> **WORK INSTRUCTION**: Quote the lines from the line holding "Click the 10.3 y-axis tick label" to the very end of the listing, exactly, and no others.

(SOURCE DATA begins)

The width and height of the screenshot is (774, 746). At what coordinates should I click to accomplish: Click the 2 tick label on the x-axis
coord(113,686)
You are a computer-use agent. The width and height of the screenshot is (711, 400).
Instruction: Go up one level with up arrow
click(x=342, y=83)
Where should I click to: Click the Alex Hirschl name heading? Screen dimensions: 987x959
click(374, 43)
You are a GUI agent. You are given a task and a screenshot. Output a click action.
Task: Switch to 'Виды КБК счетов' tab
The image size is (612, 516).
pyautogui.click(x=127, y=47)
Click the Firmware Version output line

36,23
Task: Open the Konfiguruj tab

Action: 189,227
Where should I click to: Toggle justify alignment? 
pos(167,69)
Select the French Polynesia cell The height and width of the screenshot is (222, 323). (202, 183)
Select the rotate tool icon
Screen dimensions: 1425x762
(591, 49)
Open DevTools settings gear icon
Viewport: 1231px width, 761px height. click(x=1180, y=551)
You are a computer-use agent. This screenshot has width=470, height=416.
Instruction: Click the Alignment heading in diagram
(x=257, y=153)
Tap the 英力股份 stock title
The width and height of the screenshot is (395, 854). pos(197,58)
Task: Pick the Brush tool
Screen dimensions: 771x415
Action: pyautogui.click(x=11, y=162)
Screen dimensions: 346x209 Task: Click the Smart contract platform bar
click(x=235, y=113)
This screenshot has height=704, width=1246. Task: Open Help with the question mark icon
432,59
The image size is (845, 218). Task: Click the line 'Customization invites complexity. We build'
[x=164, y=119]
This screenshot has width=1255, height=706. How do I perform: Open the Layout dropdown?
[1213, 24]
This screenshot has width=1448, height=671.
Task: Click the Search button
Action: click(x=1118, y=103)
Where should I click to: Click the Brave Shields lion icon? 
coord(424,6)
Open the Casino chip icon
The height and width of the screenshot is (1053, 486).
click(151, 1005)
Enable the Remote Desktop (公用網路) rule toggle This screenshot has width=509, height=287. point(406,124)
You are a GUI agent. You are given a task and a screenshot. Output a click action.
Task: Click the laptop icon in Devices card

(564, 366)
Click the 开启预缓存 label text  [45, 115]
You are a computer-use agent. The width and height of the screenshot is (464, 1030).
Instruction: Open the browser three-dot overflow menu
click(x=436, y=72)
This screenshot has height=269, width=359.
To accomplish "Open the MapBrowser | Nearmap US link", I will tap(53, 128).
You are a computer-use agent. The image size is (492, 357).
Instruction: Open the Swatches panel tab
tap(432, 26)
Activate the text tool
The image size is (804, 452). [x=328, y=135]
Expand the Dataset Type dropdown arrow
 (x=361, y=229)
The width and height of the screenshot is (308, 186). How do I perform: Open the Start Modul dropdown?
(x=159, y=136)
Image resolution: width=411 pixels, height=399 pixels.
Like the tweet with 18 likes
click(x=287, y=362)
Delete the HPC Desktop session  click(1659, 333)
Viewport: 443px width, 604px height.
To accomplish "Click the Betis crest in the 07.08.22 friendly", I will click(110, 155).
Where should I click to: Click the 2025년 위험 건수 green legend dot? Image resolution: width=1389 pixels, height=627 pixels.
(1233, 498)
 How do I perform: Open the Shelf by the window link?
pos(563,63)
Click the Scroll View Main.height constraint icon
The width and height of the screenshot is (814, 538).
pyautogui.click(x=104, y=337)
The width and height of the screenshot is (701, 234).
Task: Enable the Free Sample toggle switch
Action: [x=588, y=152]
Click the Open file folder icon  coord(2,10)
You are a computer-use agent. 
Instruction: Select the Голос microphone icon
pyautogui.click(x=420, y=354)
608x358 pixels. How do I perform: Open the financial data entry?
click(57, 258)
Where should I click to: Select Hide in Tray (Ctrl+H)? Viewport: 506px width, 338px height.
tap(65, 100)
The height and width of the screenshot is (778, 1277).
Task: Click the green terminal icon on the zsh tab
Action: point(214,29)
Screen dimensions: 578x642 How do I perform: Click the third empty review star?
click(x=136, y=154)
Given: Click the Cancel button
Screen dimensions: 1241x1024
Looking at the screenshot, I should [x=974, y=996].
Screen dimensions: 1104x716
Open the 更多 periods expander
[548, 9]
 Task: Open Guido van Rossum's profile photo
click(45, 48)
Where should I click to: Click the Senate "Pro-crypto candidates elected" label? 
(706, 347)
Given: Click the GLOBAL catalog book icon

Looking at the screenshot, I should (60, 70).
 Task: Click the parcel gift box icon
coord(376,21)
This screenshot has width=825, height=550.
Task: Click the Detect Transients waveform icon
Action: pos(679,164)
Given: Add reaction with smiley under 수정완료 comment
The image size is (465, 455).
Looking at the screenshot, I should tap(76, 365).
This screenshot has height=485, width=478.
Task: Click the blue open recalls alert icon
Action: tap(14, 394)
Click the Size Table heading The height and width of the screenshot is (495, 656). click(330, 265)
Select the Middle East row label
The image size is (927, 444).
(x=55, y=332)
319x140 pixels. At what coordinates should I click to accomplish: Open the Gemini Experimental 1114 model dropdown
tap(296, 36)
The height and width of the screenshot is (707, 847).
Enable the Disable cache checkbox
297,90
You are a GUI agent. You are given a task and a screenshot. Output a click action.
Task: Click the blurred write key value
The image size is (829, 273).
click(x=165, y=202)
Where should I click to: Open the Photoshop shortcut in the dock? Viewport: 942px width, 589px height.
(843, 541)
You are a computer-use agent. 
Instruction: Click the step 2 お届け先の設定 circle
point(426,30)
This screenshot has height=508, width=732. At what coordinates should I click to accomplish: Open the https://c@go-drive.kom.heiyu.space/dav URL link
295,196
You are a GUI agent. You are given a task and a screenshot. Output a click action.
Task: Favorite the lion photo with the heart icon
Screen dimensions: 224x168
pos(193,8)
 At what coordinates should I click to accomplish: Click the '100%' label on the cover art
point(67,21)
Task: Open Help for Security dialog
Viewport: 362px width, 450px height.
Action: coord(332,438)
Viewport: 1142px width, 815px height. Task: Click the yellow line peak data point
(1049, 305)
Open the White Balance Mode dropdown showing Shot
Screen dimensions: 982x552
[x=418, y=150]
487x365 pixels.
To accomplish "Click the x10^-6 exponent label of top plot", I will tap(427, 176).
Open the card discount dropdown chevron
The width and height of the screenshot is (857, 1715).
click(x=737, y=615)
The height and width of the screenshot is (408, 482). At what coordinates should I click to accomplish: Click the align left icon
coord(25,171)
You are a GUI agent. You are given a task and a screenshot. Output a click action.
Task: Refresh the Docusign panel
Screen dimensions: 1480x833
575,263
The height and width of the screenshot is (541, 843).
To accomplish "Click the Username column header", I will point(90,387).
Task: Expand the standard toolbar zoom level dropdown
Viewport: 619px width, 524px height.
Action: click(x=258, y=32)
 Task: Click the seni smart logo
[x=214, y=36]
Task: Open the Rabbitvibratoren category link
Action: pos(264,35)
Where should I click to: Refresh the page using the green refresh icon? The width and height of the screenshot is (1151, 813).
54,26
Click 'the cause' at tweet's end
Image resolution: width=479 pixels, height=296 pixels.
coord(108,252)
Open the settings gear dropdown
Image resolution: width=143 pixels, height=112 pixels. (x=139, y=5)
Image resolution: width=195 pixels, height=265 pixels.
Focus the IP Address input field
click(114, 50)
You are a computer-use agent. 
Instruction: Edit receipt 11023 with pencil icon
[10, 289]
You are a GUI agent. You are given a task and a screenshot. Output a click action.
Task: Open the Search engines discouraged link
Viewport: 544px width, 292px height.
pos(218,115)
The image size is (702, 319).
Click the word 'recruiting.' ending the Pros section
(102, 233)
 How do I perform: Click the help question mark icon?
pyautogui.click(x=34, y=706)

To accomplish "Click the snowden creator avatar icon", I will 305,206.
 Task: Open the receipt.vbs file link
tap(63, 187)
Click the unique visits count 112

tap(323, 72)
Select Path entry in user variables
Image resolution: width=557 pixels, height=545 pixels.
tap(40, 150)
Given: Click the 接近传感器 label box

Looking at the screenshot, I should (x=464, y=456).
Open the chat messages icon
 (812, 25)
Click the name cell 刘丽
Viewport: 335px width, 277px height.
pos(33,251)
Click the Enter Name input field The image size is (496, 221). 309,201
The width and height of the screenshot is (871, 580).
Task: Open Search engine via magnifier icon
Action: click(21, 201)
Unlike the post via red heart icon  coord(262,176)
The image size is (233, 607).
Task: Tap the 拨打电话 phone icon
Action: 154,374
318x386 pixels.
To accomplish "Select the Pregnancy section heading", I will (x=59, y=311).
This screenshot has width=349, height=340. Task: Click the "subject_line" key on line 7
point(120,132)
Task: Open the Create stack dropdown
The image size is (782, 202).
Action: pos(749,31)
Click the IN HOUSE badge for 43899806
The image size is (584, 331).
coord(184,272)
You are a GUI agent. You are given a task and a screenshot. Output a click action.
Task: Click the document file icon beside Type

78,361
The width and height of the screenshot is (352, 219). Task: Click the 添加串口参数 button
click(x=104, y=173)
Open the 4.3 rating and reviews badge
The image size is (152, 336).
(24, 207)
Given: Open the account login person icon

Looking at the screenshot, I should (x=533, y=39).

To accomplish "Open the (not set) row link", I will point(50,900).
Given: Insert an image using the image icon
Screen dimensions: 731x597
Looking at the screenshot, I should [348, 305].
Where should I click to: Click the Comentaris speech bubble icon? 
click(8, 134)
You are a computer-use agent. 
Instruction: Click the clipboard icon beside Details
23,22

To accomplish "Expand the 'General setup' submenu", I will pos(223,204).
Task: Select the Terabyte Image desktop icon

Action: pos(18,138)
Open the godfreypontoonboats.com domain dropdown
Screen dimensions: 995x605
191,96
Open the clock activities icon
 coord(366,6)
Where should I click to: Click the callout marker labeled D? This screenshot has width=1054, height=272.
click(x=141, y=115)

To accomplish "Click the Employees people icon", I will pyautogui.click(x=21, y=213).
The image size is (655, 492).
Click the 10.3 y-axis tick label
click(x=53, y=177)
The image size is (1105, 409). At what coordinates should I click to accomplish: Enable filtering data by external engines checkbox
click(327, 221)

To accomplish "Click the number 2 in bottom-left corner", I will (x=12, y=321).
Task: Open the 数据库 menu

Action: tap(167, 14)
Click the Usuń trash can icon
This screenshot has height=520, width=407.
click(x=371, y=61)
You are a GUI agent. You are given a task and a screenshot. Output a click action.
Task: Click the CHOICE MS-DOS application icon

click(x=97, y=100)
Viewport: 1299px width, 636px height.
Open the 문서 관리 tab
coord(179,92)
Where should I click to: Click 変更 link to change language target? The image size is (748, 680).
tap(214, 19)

(SOURCE DATA ends)

> **ANSWER TO THIS TASK**:
Click the 10.3 y-axis tick label
click(x=53, y=177)
The image size is (1105, 409). At what coordinates should I click to accomplish: Enable filtering data by external engines checkbox
click(327, 221)

To accomplish "Click the number 2 in bottom-left corner", I will (x=12, y=321).
Task: Open the 数据库 menu

Action: tap(167, 14)
Click the Usuń trash can icon
This screenshot has height=520, width=407.
click(x=371, y=61)
You are a GUI agent. You are given a task and a screenshot. Output a click action.
Task: Click the CHOICE MS-DOS application icon

click(x=97, y=100)
Viewport: 1299px width, 636px height.
Open the 문서 관리 tab
coord(179,92)
Where should I click to: Click 変更 link to change language target? The image size is (748, 680).
tap(214, 19)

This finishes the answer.